FUTUROS ESCRITORES (II)
Adeline Virginia Stephen, la que con el paso del tiempo se convertiría en la escritora Virginia Woolf, es en el año 1884 una muñeca de cara redonda que posa sentada en el regazo de su madre, la elegante Julia Prinsep Jackson, cuya delicada presencia podemos reconocer en los cuadros de los pintores prerrafaelistas a los que sirvió como modelo. Esta entrañable fotografía sobrecoge por lo que tiene de presagio: el espectador reconoce en el acto en el rostro de la madre las facciones que alcanzará la hija en la edad adulta, cuando su torturado mundo interior la lleve a suicidarse hundiéndose en las aguas de un río igual que se sumergió previamente en su propia tristeza.
“Mi gran pesar en la vida es que mi infancia fue innecesariamente solitaria”, escribió al cabo de los años Truman Streckfus Persons, quien, tras adoptar el apellido del segundo marido de su madre, pasó a convertirse en Truman Capote. La mala relación y las constantes disensiones de sus padres hicieron que de niño fuera enviado a vivir con su familia materna, a una granja del sur de los Estados Unidos que con el tiempo le proporcionó abundante material para su obra literaria. Pero aún falta mucho para eso: aquí tenemos al rubio y carirredondo Truman retratado en compañía de su abuela, dirigiendo a la cámara una radiante sonrisa. Cuesta creer que bajo su encantador gesto infantil se esconda una historia de soledad y desarraigo, las semillas del estrafalario y brillante personaje en el que, décadas después, logró convertirse a sí mismo.
Hay niños que ya esconden en la expresión de su rostro la semilla del adulto que llegarán a ser. A este pequeño de mirada penetrante no cuesta trabajo imaginarlo como inventor de universos, como creador de alucinadas visiones del mundo reducidas a los límites de unos pocos párrafos, concentradas en la diminuta superficie de un punto denominado Aleph. No sabemos qué atraía la atención de nuestro joven retratado, pero sus ojos se apartan del muñeco que sujeta en su regazo para dirigirse más allá de lo que alcanzamos a ver. Es lo mismo que haría en su carrera de escritor: con el paso de los años, estos ojos visionarios perderían la luz pero ganarían una mirada interior como no ha habido otra en la historia de la literatura.

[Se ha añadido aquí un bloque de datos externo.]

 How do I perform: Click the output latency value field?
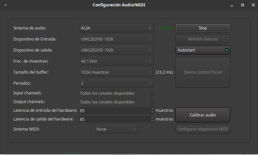[114, 119]
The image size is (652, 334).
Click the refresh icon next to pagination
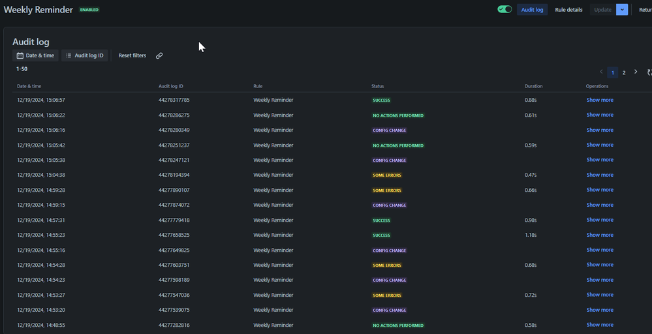pos(649,72)
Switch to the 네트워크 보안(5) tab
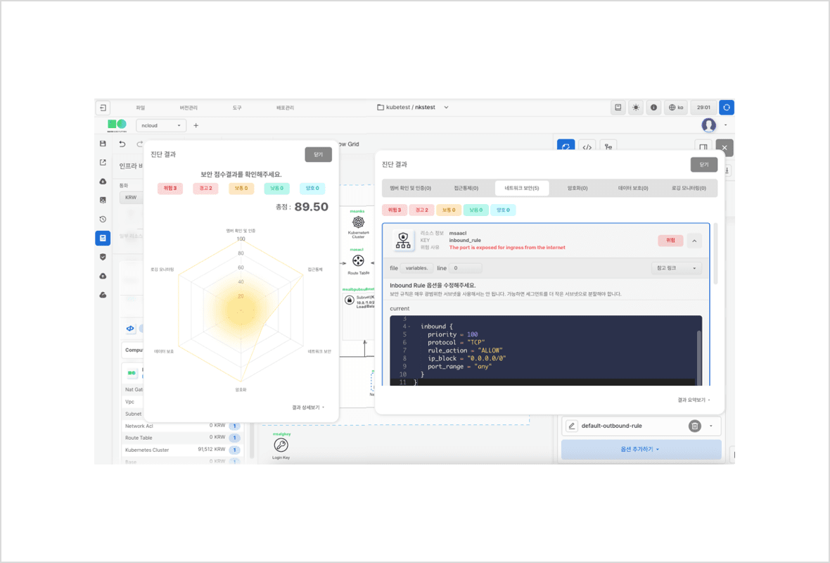 pyautogui.click(x=521, y=188)
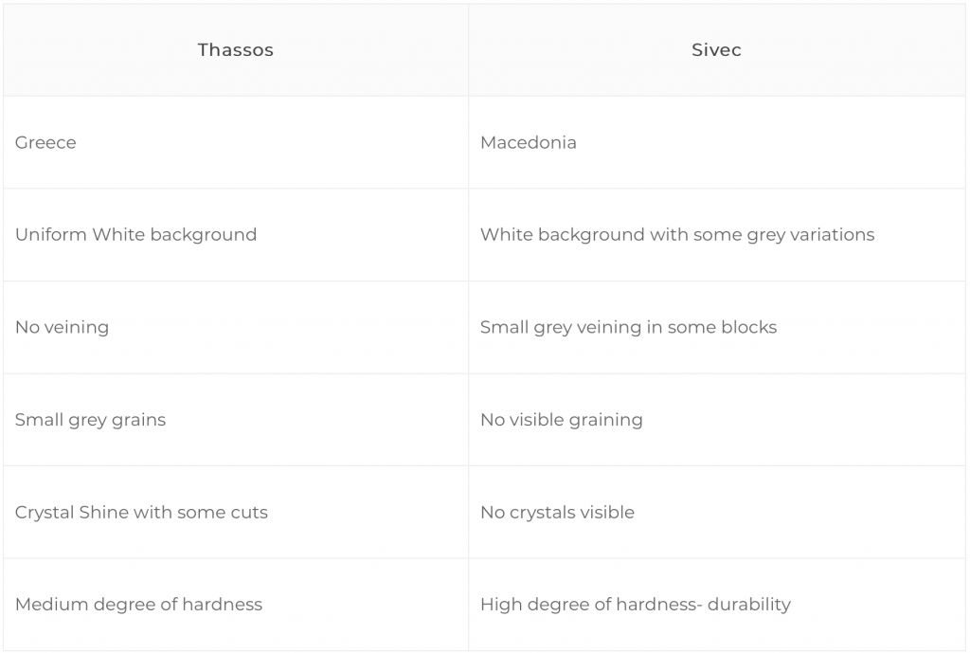The image size is (970, 653).
Task: Select the Macedonia cell
Action: pyautogui.click(x=716, y=142)
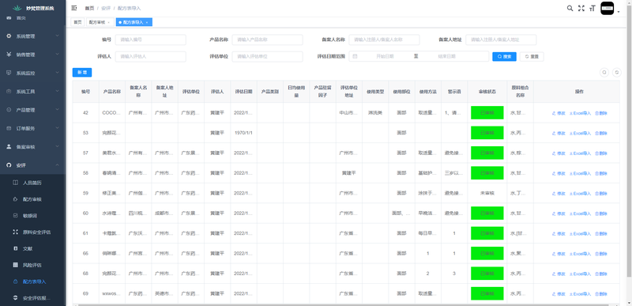Click the 新增 button

[82, 72]
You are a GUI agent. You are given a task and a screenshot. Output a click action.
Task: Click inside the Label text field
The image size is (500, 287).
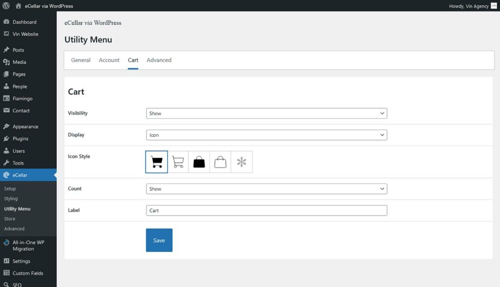pyautogui.click(x=266, y=210)
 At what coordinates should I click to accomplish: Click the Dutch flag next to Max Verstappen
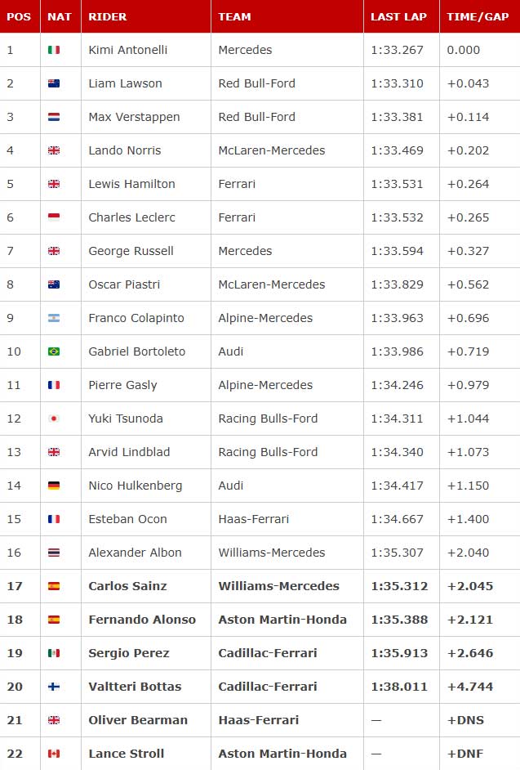coord(54,117)
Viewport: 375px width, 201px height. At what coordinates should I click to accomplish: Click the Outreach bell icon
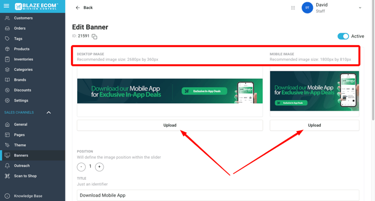click(x=7, y=165)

La pequeña Marguerite Donnadieu, años antes de lanzarse a explorar con valentía los territorios más oscuros y dolorosos del alma humana bajo el seudónimo de Marguerite Duras. El recorrido entre el encantador rostro de la niña y el de la adulta de la derecha lo describe la autora francesa en su novela autobiográfica “El amante” con la estremecedora lucidez que siempre caracterizó sus escritos: “Entre los dieciocho y los veinticinco años mi rostro emprendió un camino imprevisto. A los dieciocho años envejecí. No sé si a todo el mundo le ocurre lo mismo, nunca lo he preguntado. Creo que me han hablado de ese empujón del tiempo que a veces nos alcanza al transponer los años más jóvenes, más gloriosos de la vida. Ese envejecimiento fue brutal. Vi cómo se apoderaba de mis rasgos uno a uno, cómo cambiaba la relación que existía entre ellos, cómo agrandaba los ojos, cómo hacía la mirada más triste, la boca más definitiva, cómo grababa la frente con grietas profundas. En lugar de horrorizarme seguí la evolución de ese envejecimiento con el interés que me hubiera tomado, por ejemplo, por el desarrollo de una lectura. […] He conservado aquel nuevo rostro. Ha sido mi rostro. Ha envejecido más, por supuesto, pero relativamente menos de lo que hubiera debido. Tengo un rostro lacerado por arrugas secas, la piel resquebrajada. No se ha deshecho como algunos rostros de rasgos finos, ha conservado los mismos contornos, pero la materia está destruida. Tengo un rostro destruido”.